*WORK ORDER*: Transcribe exactly the line containing "The image size is (1316, 910)." plus every later line in the data.

Extracted data entries:
_ _ _ _ _
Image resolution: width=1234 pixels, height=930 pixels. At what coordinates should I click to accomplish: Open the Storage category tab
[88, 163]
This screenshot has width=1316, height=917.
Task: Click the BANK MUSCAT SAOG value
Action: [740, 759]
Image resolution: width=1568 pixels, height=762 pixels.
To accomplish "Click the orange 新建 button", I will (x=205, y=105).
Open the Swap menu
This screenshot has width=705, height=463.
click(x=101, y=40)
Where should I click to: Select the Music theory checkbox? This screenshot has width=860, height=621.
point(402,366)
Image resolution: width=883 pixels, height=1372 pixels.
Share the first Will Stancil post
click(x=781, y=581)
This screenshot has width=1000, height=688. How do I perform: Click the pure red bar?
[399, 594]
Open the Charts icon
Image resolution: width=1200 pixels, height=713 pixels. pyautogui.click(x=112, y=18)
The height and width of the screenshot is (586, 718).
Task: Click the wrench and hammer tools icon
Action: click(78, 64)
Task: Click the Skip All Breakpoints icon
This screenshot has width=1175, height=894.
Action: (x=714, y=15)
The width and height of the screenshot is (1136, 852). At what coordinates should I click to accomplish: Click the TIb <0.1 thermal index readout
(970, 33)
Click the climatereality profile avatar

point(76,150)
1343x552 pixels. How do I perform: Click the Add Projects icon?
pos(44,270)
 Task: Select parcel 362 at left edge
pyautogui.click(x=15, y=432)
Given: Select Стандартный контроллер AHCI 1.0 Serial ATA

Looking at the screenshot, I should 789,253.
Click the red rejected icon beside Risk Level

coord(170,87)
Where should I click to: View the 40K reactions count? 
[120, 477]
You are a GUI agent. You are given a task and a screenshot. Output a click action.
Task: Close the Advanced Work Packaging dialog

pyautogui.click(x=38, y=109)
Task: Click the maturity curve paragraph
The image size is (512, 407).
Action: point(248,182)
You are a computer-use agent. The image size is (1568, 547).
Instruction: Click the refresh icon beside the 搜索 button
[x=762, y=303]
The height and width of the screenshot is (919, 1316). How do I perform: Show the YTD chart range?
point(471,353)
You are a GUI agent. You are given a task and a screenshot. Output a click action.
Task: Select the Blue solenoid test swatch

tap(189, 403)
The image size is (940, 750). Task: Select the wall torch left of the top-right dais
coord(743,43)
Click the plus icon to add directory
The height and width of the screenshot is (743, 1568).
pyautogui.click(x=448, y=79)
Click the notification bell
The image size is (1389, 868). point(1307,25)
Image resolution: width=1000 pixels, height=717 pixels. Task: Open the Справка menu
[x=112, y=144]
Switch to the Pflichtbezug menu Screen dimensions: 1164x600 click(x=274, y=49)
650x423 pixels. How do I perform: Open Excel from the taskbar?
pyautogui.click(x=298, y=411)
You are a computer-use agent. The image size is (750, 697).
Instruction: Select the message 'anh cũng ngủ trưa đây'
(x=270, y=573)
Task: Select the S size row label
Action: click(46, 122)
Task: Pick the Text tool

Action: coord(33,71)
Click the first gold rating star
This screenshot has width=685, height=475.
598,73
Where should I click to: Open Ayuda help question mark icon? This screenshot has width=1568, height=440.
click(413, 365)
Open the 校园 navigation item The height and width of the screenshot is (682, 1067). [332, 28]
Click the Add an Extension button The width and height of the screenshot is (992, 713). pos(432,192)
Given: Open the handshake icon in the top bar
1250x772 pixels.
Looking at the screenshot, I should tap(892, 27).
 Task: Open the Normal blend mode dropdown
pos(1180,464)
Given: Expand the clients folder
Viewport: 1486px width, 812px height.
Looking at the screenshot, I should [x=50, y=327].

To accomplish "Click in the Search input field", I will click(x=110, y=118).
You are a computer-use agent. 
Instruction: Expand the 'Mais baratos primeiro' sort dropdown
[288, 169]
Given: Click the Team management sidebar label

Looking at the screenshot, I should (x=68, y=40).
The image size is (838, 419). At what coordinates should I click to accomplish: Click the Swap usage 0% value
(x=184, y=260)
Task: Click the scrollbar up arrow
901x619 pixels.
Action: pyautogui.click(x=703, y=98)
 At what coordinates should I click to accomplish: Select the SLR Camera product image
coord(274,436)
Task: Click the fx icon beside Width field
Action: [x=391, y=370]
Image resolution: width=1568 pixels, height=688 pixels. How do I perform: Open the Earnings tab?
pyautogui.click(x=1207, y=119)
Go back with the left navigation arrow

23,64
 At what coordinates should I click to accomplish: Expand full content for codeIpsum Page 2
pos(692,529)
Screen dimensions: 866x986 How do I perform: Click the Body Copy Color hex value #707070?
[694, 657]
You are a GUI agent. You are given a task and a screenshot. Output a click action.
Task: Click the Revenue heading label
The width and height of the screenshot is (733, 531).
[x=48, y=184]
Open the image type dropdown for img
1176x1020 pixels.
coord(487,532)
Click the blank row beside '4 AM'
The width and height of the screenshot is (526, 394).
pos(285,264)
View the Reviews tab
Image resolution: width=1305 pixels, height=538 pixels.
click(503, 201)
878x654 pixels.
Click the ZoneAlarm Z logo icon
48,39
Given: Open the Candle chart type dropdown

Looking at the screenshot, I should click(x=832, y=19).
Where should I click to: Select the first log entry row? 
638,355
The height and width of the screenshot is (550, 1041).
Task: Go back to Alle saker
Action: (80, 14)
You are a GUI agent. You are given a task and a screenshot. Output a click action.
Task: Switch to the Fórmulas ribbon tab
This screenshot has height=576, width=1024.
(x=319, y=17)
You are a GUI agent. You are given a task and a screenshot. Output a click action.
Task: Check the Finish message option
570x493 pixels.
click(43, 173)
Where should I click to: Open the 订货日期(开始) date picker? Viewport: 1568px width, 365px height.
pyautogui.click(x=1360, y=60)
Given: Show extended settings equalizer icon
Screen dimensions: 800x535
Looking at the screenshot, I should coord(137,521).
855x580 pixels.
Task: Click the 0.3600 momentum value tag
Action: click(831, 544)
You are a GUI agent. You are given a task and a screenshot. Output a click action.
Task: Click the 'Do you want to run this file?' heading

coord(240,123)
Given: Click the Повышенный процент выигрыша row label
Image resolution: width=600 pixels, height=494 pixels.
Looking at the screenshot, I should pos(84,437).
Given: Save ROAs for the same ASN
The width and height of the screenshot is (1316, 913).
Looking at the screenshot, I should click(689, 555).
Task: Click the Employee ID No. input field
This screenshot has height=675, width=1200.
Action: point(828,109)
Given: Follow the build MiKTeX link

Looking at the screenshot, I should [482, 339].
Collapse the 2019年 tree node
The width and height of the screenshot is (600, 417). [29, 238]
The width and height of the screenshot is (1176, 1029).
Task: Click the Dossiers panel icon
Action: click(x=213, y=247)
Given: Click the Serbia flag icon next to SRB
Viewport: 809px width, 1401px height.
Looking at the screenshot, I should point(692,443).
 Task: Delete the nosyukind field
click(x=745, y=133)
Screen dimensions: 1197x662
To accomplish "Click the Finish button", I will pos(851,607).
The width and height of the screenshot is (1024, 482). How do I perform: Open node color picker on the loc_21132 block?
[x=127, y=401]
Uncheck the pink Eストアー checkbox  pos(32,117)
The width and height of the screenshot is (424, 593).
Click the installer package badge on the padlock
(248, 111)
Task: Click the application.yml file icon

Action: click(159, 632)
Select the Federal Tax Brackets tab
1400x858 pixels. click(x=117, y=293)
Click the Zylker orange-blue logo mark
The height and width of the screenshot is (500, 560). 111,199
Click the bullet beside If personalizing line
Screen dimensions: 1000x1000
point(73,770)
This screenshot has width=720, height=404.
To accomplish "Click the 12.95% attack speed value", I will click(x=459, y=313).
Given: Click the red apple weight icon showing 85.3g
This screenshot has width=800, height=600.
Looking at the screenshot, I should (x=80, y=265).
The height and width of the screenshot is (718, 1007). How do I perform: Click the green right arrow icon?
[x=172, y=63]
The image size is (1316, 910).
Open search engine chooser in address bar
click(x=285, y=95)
_ _ _ _ _
*EXERCISE ANSWER*:
The image size is (1316, 910).
Open search engine chooser in address bar
click(x=285, y=95)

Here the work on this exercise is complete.